* _Okunacak metin_
İBRET, HİKMET VE MESULİYET!
ORHAN YILANIN RÜYASI (12-07-2012 İSTANBUL)
Resmi bir daireye benzeyen iki katlı güzel ve tarihi bir binanın bahçesindeyiz. Orada Milli Çözüm ekibi arkadaşlarla sohbet ederken birden, binadan Evet Erbakan geliyor! diye bir ses geldi. Biz hepimiz binanın balkonuna doğru yöneldik, gördüklerimiz karşısında hayret ve sevinç içinde idik. Çünkü lacivert takım elbise ile boynundan aşağı ayaklarına kadar sarkan ay yıldızlı Türk Bayrağı sarılı vaziyette Aziz Hocamız balkonda tarihi bir konuşma yapıyordu.

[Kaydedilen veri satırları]
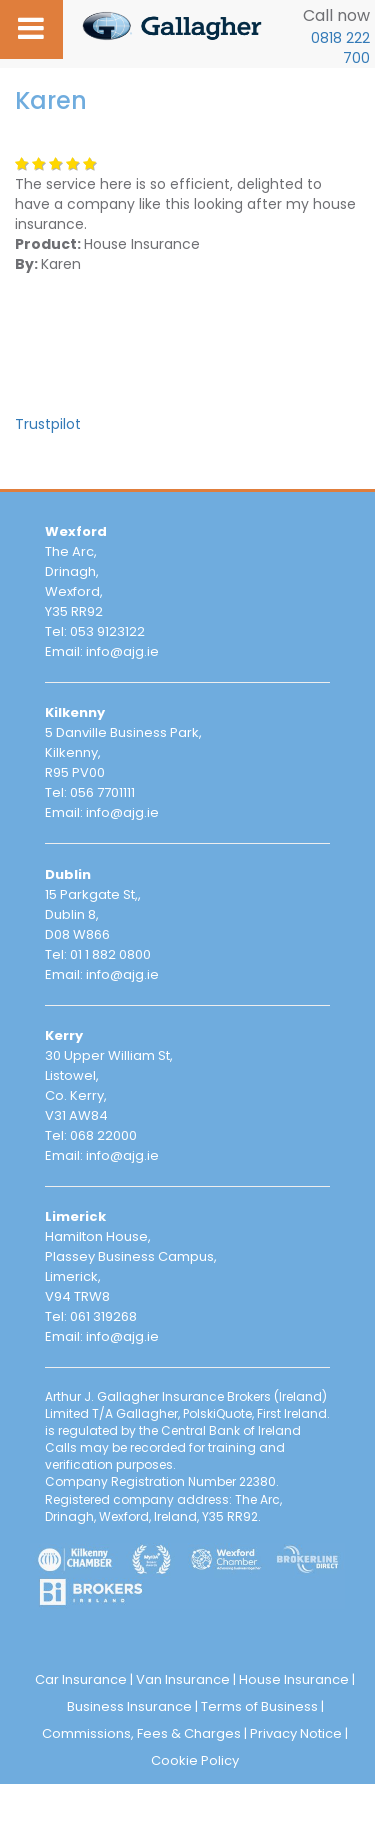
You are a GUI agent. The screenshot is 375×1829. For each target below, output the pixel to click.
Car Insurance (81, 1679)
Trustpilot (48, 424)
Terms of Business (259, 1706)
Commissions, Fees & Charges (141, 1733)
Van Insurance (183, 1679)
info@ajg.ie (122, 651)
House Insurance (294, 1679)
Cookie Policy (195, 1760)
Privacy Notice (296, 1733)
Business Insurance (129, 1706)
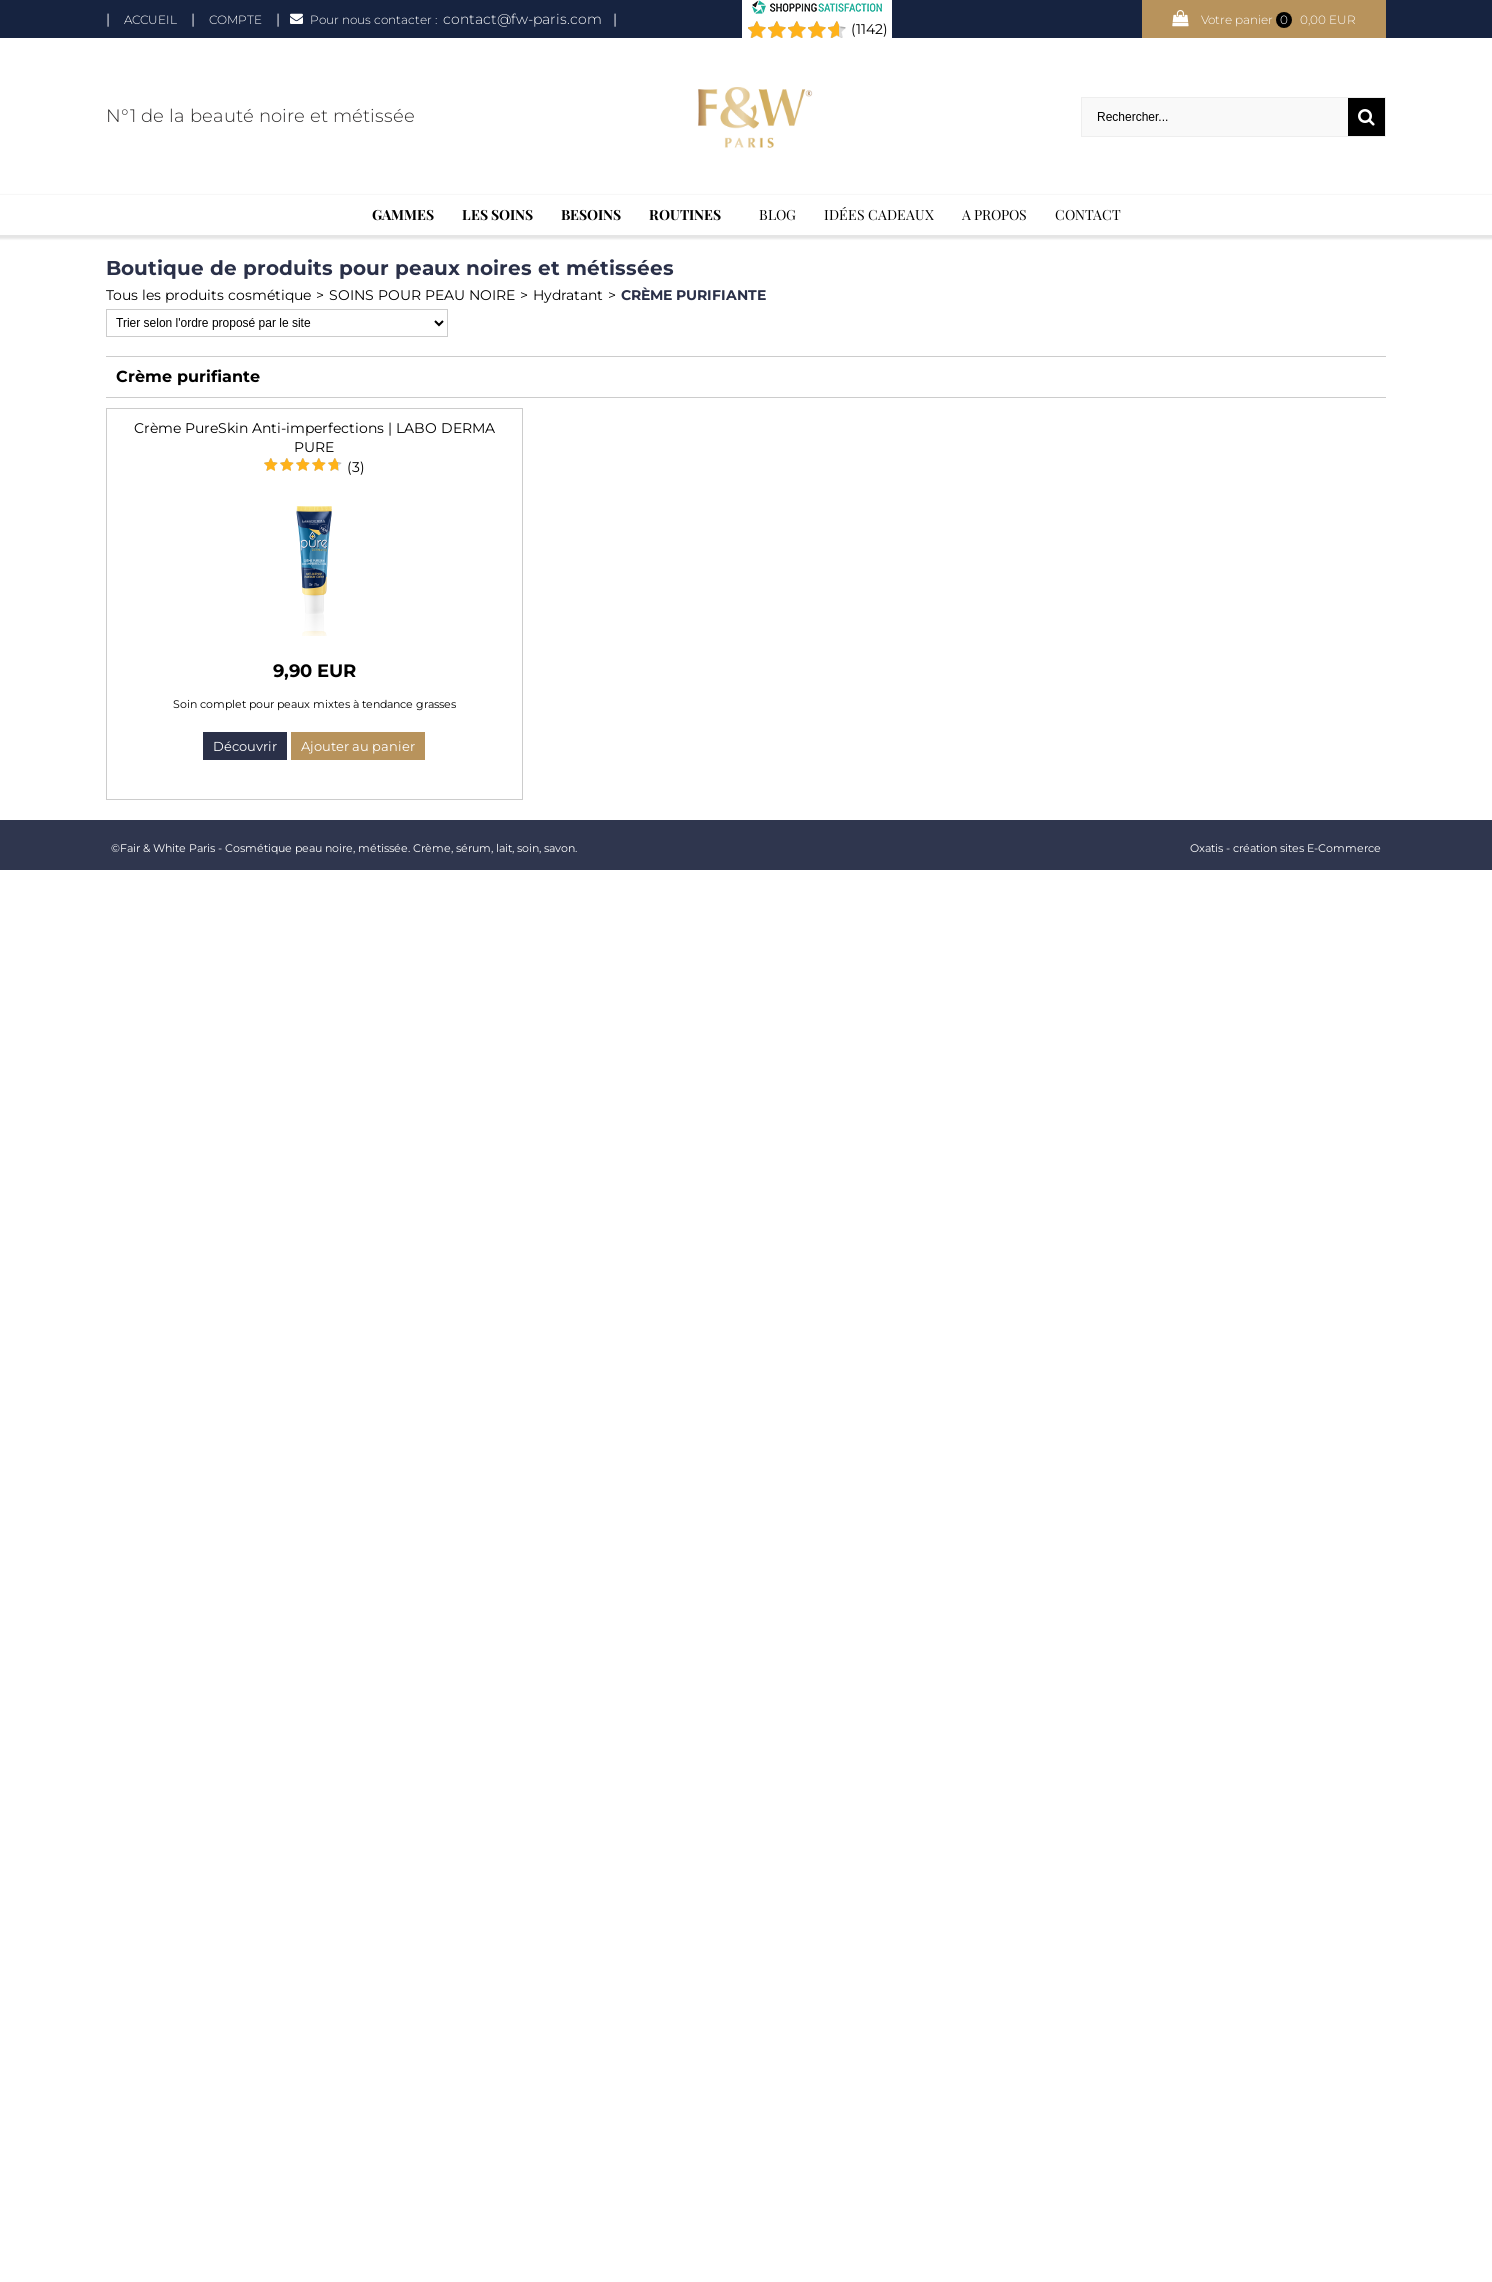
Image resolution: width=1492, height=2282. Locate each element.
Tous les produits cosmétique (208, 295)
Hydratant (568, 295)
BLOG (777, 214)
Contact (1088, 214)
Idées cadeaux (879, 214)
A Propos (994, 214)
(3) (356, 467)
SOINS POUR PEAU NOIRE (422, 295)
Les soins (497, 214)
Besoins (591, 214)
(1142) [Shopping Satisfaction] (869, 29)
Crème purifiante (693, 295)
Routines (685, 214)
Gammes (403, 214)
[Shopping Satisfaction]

* _Görev_
Rüya anlatılan metne göre Milli Çözüm ekibindeki arkadaşlarla nerede sohbet ediliyordu?

* _Tam cevap_
Resmi bir daireye benzeyen, iki katlı, güzel ve tarihi bir binanın bahçesinde.